Faced with a possible filibuster and the threat of a presidential veto, the Senate sponsor of legislation to re-regulate the cable television industry declared the measure "dead and buried" Friday for the waning days of the 101st Congress.

A similar bill, to restore some of the cable TV oversight lifted by Congress in 1984, sailed through the House on a voice vote earlier in the month, and the Senate version had cleared the Commerce Committee in June on an 18-1 vote.A long list of amendments were pending on the Senate bill, but Senate sources said compromises had been reached on most of the contentious issues and the bill would have been passed had it come up for a vote.

However, the White House Office of Management and Budget announced strong opposition to both bills and said it would recommend President Bush veto them.

The cable industry, while acknowledging it could live with some rate re-regulation, bitterly attacked provisions of the Senate bill that would limit their ability to make exclusive programming deals and other business strictures.
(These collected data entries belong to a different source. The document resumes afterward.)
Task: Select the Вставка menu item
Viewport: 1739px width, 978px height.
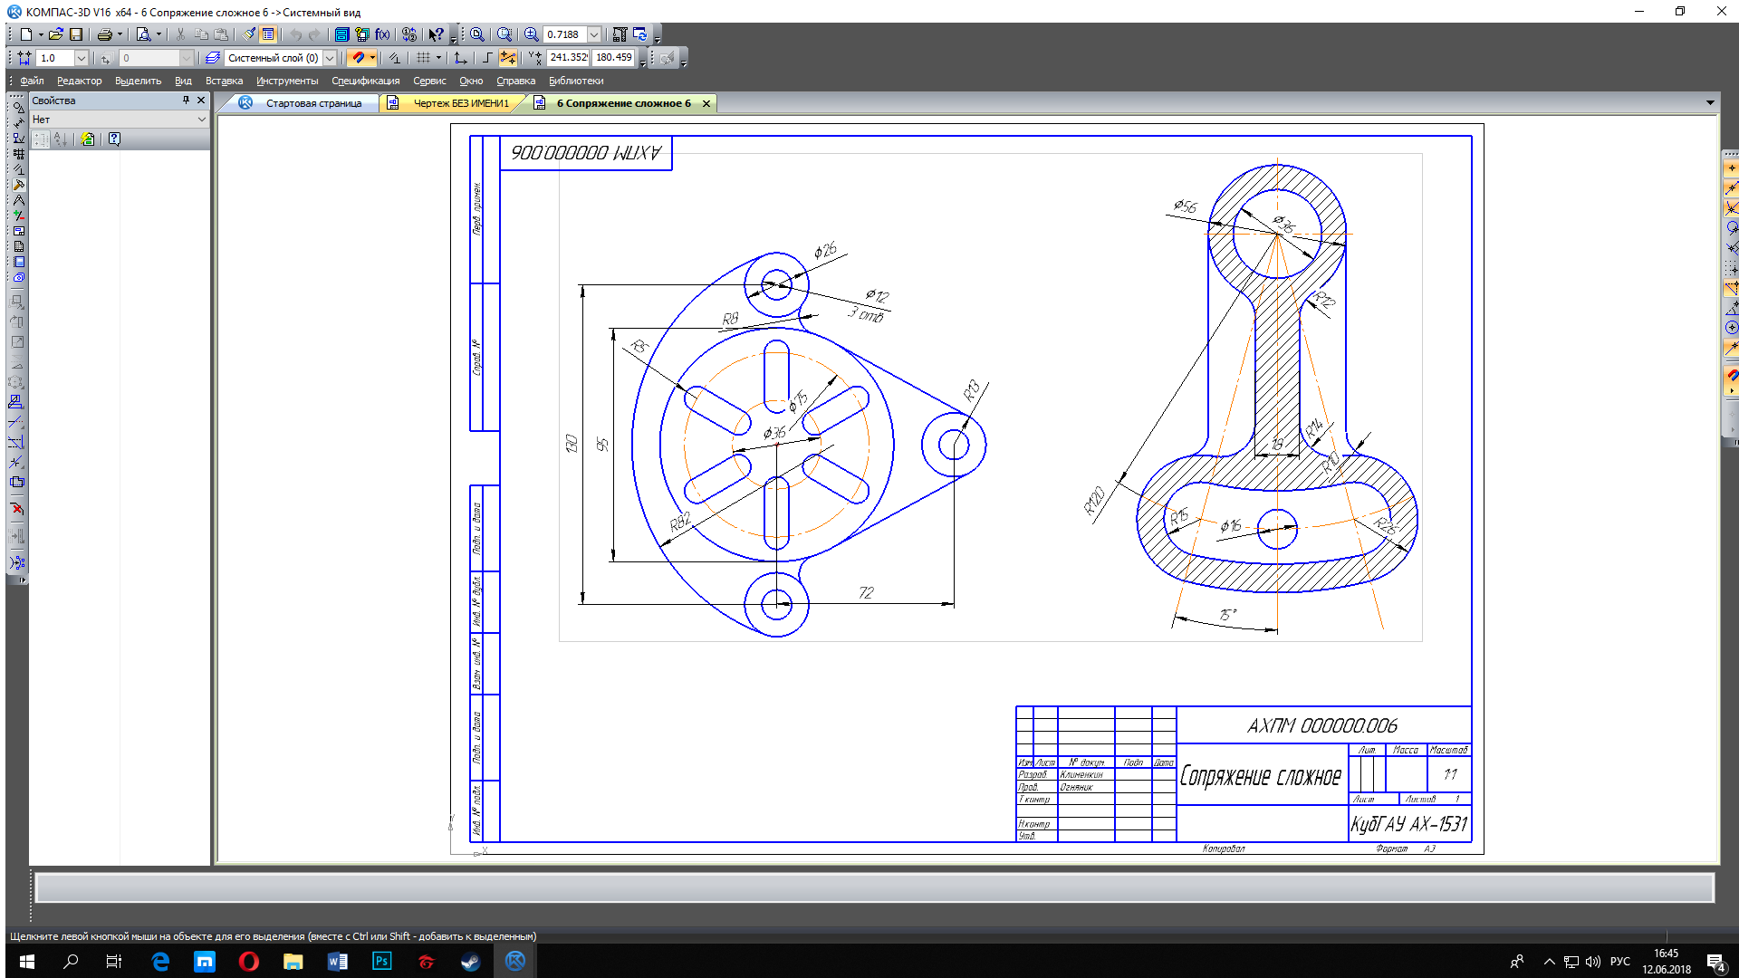Action: click(x=224, y=80)
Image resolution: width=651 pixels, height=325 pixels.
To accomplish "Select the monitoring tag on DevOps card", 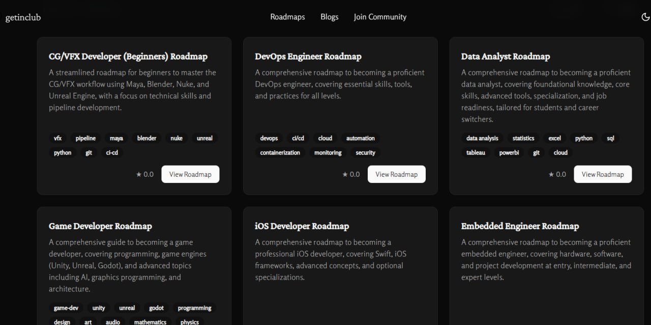I will [x=328, y=152].
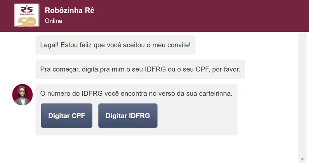Click the 'REAL GRANDEZA' text inside logo

click(x=27, y=14)
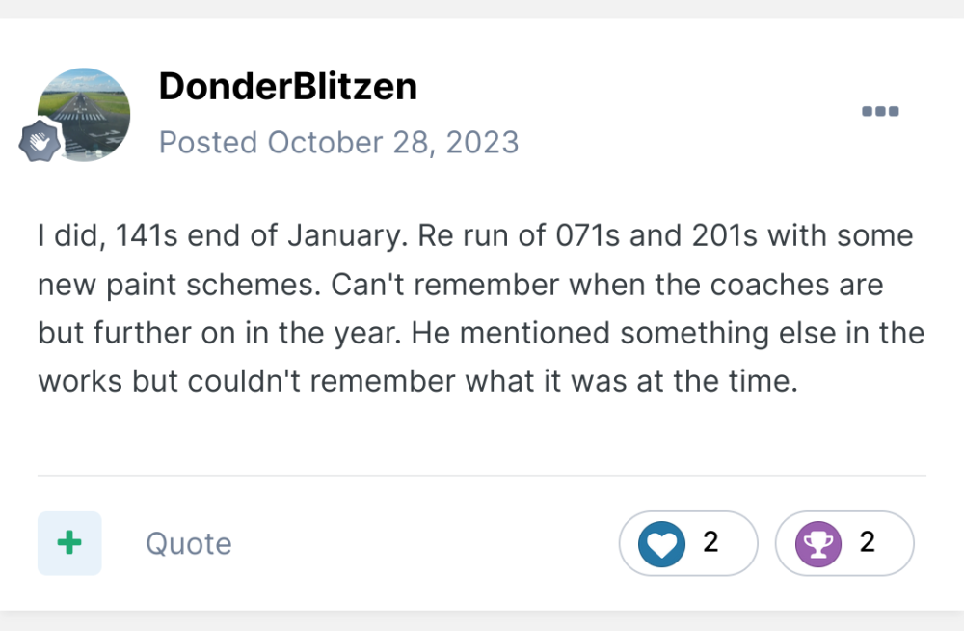Open the three-dot post options menu
This screenshot has height=631, width=964.
pos(880,112)
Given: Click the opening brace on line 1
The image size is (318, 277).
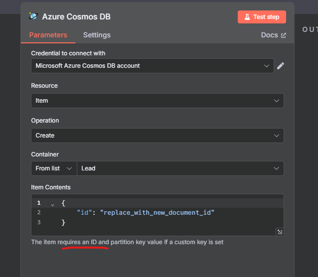Looking at the screenshot, I should point(63,203).
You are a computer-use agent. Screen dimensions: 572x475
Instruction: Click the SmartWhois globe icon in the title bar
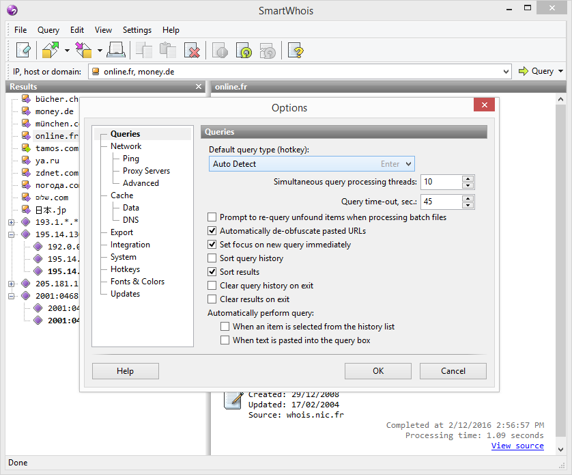point(12,10)
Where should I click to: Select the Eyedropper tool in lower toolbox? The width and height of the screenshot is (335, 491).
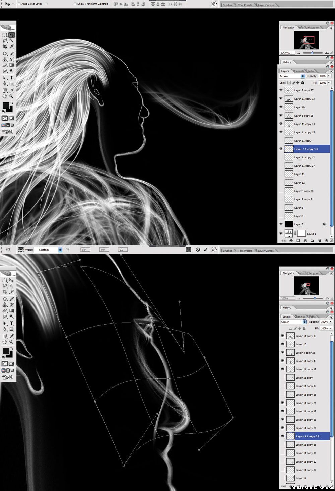pos(11,336)
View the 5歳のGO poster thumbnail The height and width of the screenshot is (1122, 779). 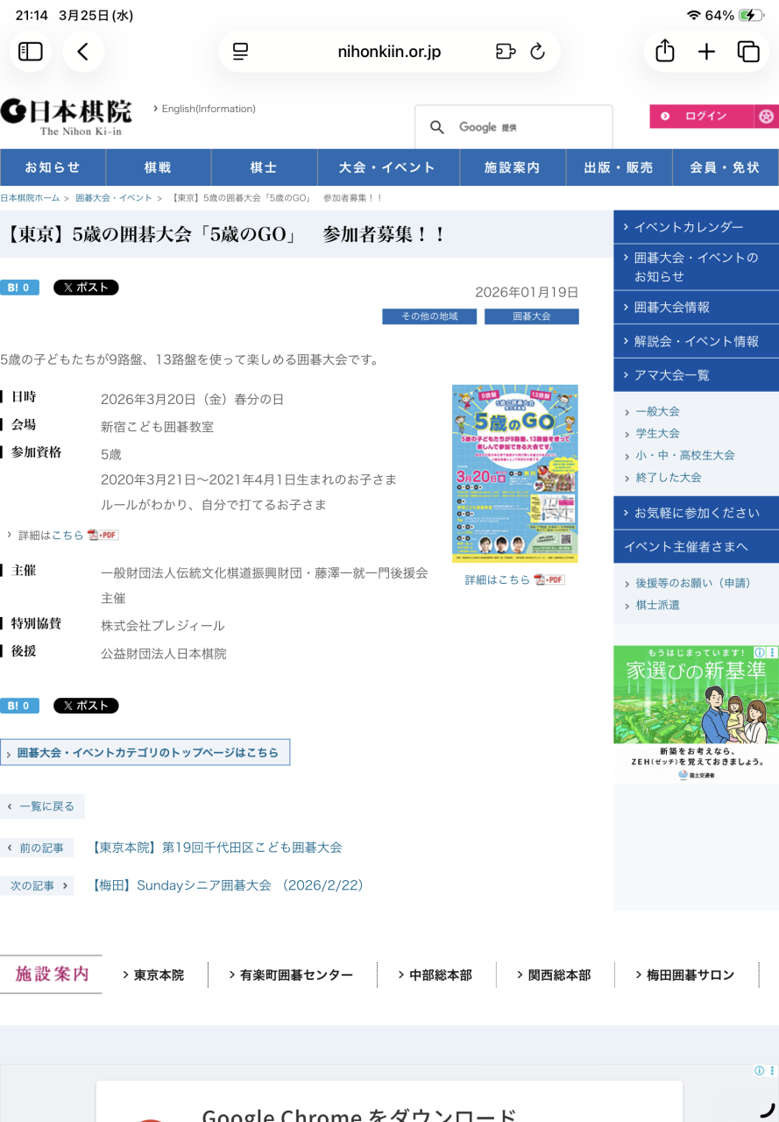pos(514,472)
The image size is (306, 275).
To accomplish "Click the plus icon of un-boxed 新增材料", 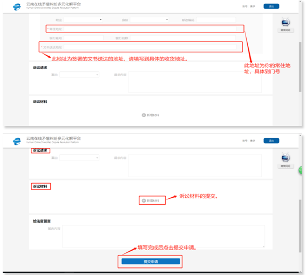I will (144, 115).
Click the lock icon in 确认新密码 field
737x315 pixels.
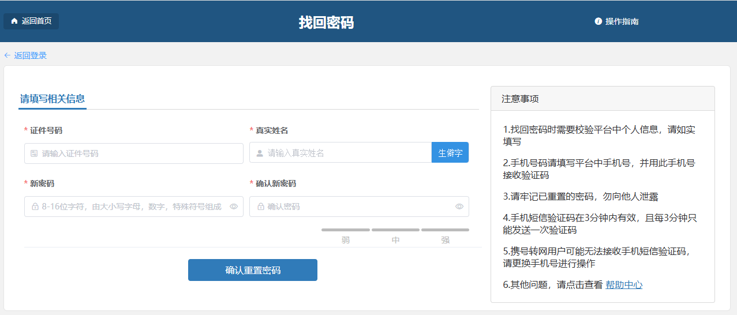(x=260, y=207)
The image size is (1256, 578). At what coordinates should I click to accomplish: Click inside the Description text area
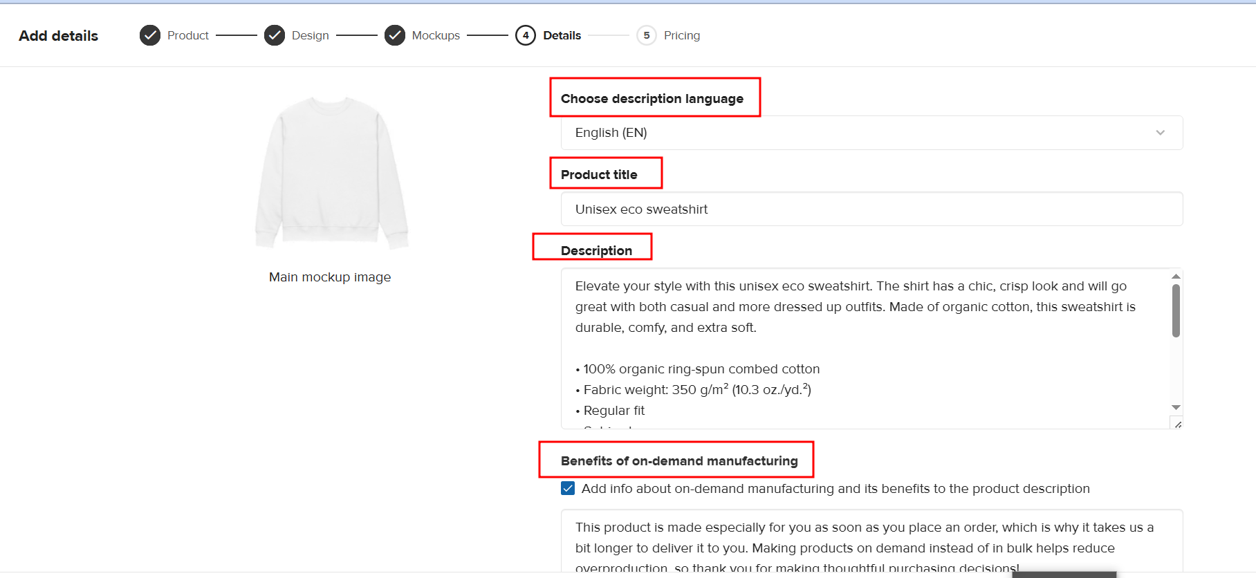pos(865,346)
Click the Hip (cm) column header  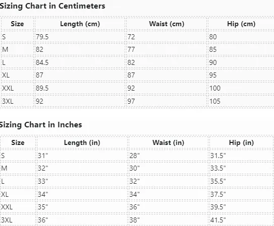tap(241, 24)
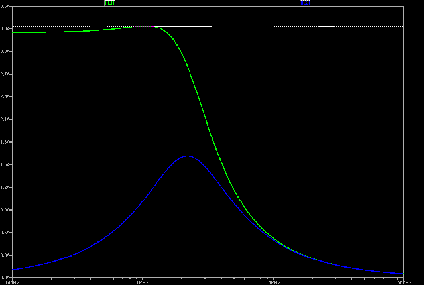Click the upper dotted horizontal cursor line
425x285 pixels.
[298, 26]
Sen. Timothy Wirth, D-Colo., on Friday objected to bringing the bill to the floor for debate or vote. Faced with a possible filibuster, the bill's chief Senate manager, Sen. Daniel Inouye, D-Hawaii, declared the measure "dead and buried" for this session.

The retreat on the bill came after a two-year effort to meld some two dozen cable bills into a law that would address rising concerns about shoddy service and cable prices, which have risen 43 percent in the past three years.

"The Consumer Federation of America has called this legislation the most important piece of consumer legislation in this Congress," said Sen. John Danforth, R-Mo., one of the architects of the bill. "I do not believe that that is an exaggeration."

Danforth said, "Consumers are outraged and we have the opportunity to do something about it. And we will do something about it next year. But as for now, the cable companies have won. They get to increase the price of service and allow the quality of service to deteriorate until the Congress acts."

Some predicted the cable industry would find itself fighting a more onerous bill next year.

"This bill was like in-patient surgery on the cable industry dealing with surface wounds," said Gene Kimmelman, legislative director of the Consumer Federation of America. "My guess is that next year's bill is going to be like heart and brain surgery combined."